Matthias Brodowy präsentiert als Schirmherr der Veranstaltungsreihe vom Bundesverband für Trauerbegleitung Kabarett im Campus W. Foto: N. Mandel

Kabarettist Matthias Brodowy spielt im Campus W.

Wedemark (nm). Für den Kabarettisten Matthias Brodowy schließen sich Trauer und Kabarett nicht aus. Im Gegenteil: Als Schirmherr für eine Konzertreihe des Bundesverbands Trauerbegleitung gastiert er selbst mit einem Soloprogramm und Höhepunkten aus achteinhalb Stunden Programm im Campus W. des Schulzentrums Mellendorf.

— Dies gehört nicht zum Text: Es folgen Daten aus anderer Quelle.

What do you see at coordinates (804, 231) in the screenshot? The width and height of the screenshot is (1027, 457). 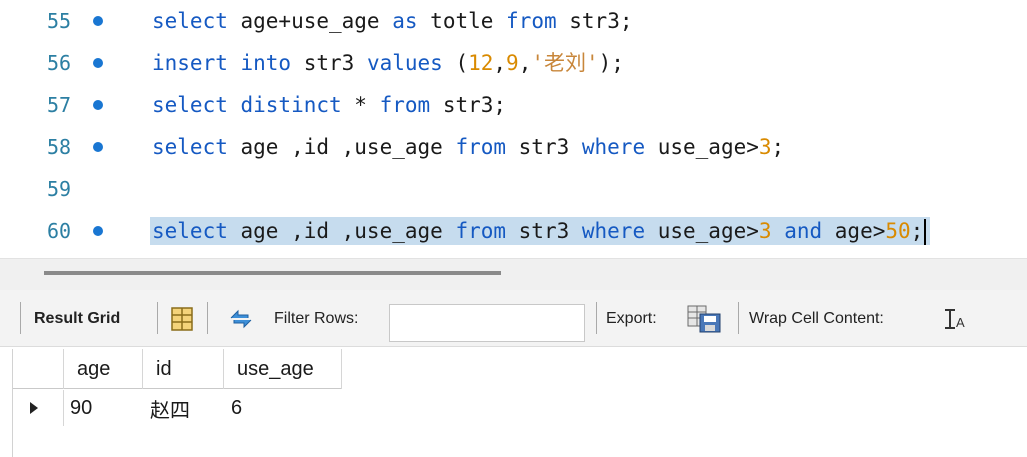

Möglich gemacht hatten diesen Auftritt die Organisatoren Nicole Friedrichsen vom Bundesverband Trauerbegleitung und Karen Drews vom Förderverein des Gymnasiums, die sich um die Abstimmung des Events mit der Gemeinde gekümmert hatten.
Mit dem Abend richtet Brodowy sich ganz besonders an alle, die einen lieben Menschen verloren haben und deswegen immer noch traurig sind. Denn gerade in der heutigen Leistungs- und Spaßgesellschaft habe Trauer oft keinen Raum. Dabei sei es wichtig, in dieser Zeit nicht alleine zu sein. Mit dem Programm wirbt er für Spenden an den Bundesverband Trauerbegleitung, auch die Einnahmen aus dem Kartenverkauf kommen diesem Zweck zu Gute. Der 2010 gegründete Fachverband versteht sich als Sprachrohr für Trauernde, Trauerbegleitende und Menschen, die zum Themenbereich „Trauern“ forschen und lehren.
Wie nahe Lachen und Weinen beieinander liegen, das wird den zahlreichen Zuschauern im Laufe des Abends schnell klar: Denn Matthias Brodowy bietet Kabarett vom Feinsten. Die Ur-Deutschen Eigenschaften nimmt er genauso auf die Schippe wie er sich den (a-)sozialen Netzwerken kritisch nähert, deren verbale Gewaltexzesse die Meinungsmache von Pegida befeuern und so in echte körperliche Gewalt auszuarten drohen. Der typische jammernde Deutsche wäre eben kein Deutscher, wenn er nichts zu jammern hätte. Die „Ja-Aber-Mentalität“ sei beim Fröhlichsein im Weg. Aber wie Umgehen mit diesem Zustand? „Lassen Sie die Leute da stehen, wo sie hingehören“, schlägt er in Kabarettisten-Manier vor. Das kommt an, das Publikum amüsiert sich.
Werte der Demokratie werden reflektiert und auch der türkische Präsident Recep Tayyip Erdogan kommt – wie zurzeit in allen Kabarettformaten – nicht ungeschoren davon: Ein Seitenhieb auf die Humorlosigkeit von Diktaturen wie zum Beispiel Nordkorea lässt in den Köpfen der Zuschauer wie unbeabsichtigt Assoziationen entstehen, derer sie sich nicht erwehren können. Ganz großes Kino also im Forum des Schulzentrums.
Brodowy sieht sich dabei als Vertreter für gehobenen Blödsinn, in Anglizismen gesprochen als „chief director for high level bullshit“. Der Förderverein des Gymnasiums Mellendorf übernahm an dem Abend den Getränkeausschank.